Monday, 16 July 2012

Kings Cross – Where Glam Meets Sleaze

I moved to Sydney in April 1990.  I was a girl from a small town who had never know anything like Kings Cross (the closest I came was Nightmoves in Launceston where the worst thing that nearly happened was I nearly got busted for underage drinking..  Or maybe that was Hot Gossip.. But I digress).
My overall point is I hadn’t grown up in Sydney or experienced anywhere like the Cross EVER, but I never once felt unsafe.   My girlfriends and I used to go out every weekend, dance the night away at Studebakers, continue to party all night, and rock into the Bourbon and Beefsteak at 6am for breakfast before the walk home (to Paddington, we’d usually spent all our money out, and the walk home was only about 20 minutes).  We knew to steer clear of seedy alley ways – that’s just using common sense.  We’d wave to the bikies, who used to line the streets, and spend their nights “keeping an eye on the place (amongst other things I am sure), and if we were up for a longer walk, stop down a Harry’s Café De Wheels for a pie.  The unwritten rule was that if you stayed out of trouble then trouble wouldn’t find you (refer to previous sentence about common sense).
In an extract about the cross (reference:  http://bit.ly/Sxad2b))
"You find it ugly, I find it lovely", wrote poet and journalist Kenneth Slessor in his 1933 book Darlinghurst Nights. These days, though, visitors to Kings Cross and Darlinghurst are more likely to find it more pleasant and unassuming than seedy and sleazy. Kings Cross in the 1930s was the closest thing Australia had to an urban bohemia, a Montmartre or Amsterdam red light district. It was the place to come for sly grog, titillation and sex. In the 1970s it was a welcoming home to Sydney's hippies and the place where American soldiers on leave from the Vietnam War came for sex and recreation. In the 90s it became a centre for the heroin trade and the city's homeless. Alongside the sex and drugs, though, the Cross has always been a fertile breeding ground for the arts. It was the scene of Australia's first cross-dressing cabaret Les Girls, the musical Hair was staged in a Kings Cross theatre and has been home to many of Australia's artistic royalty, from poets Slessor, Mary Gilmour and Robert Balas to painters William Dobell, Donald Friend, John Olsen and writer Frank Moorhouse.

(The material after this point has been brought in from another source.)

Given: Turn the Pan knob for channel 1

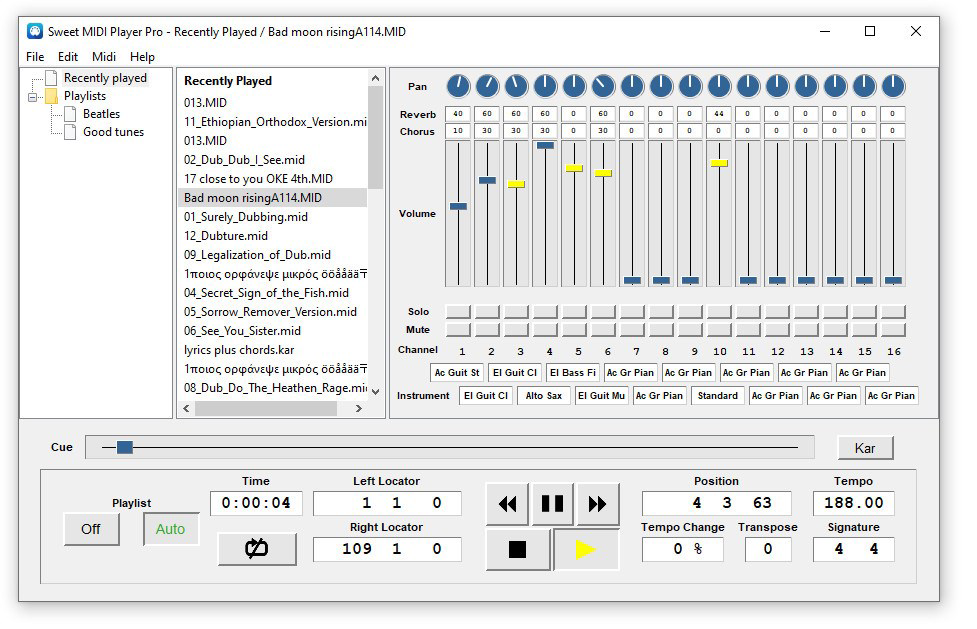Looking at the screenshot, I should pyautogui.click(x=459, y=86).
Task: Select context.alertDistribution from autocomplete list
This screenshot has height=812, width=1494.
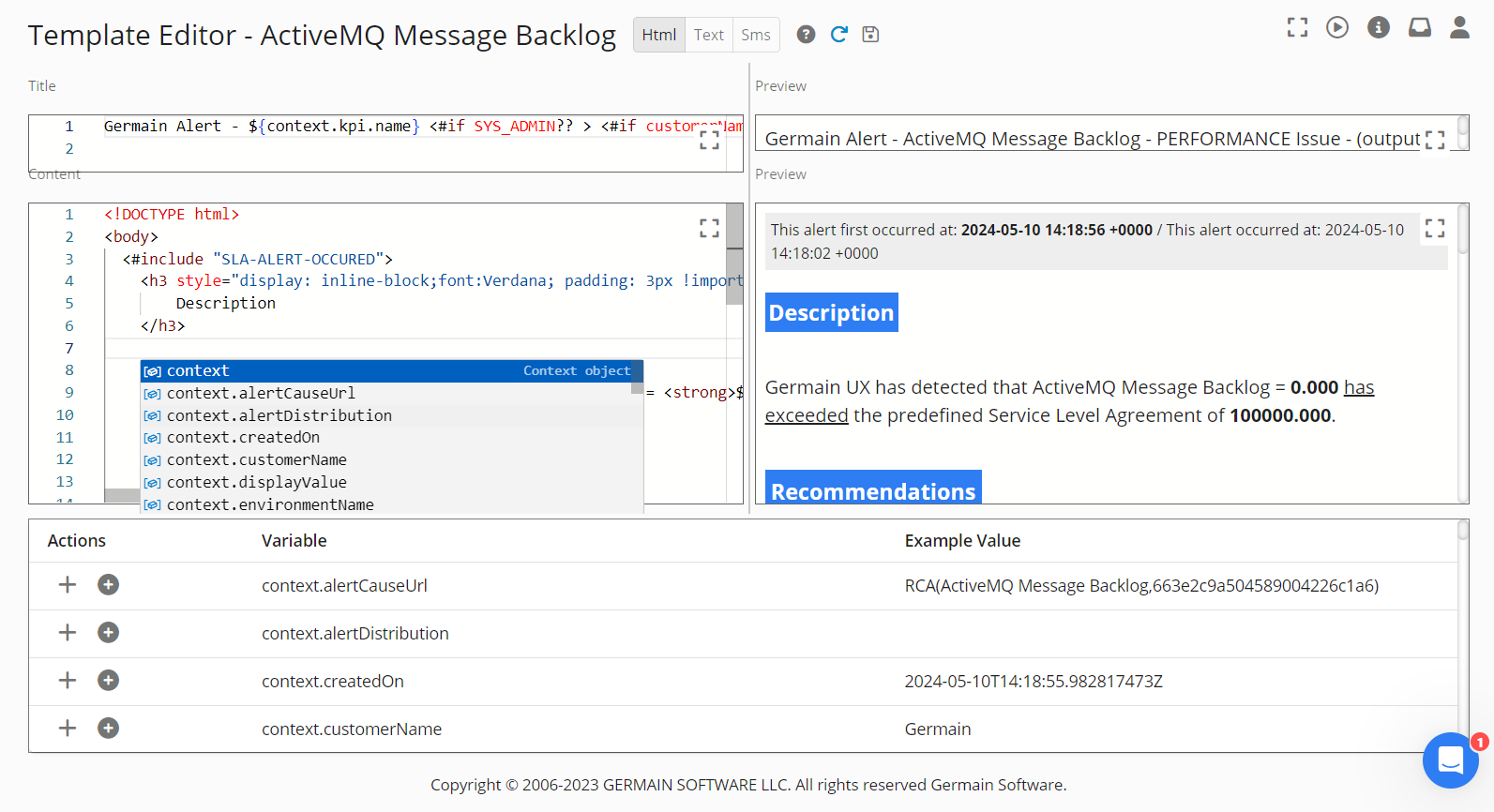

Fast forward to 2012 and the tragic death of Tom Kelly.  Combine his death with the other stories you hear and this much is true;  I still go out in the Cross, as do many people, there are loads of great restaurants, but these days I am a heck of a lot more alert. 
The vibe is not what it was in and I don’t think we will ever recapture that.  Which is sad because once upon a time, it truly was an eclectic melting pot of people from all walks of life,
Kings Cross – where glam fights sleaze:
I hope they catch the heartless thugs who killed Tom.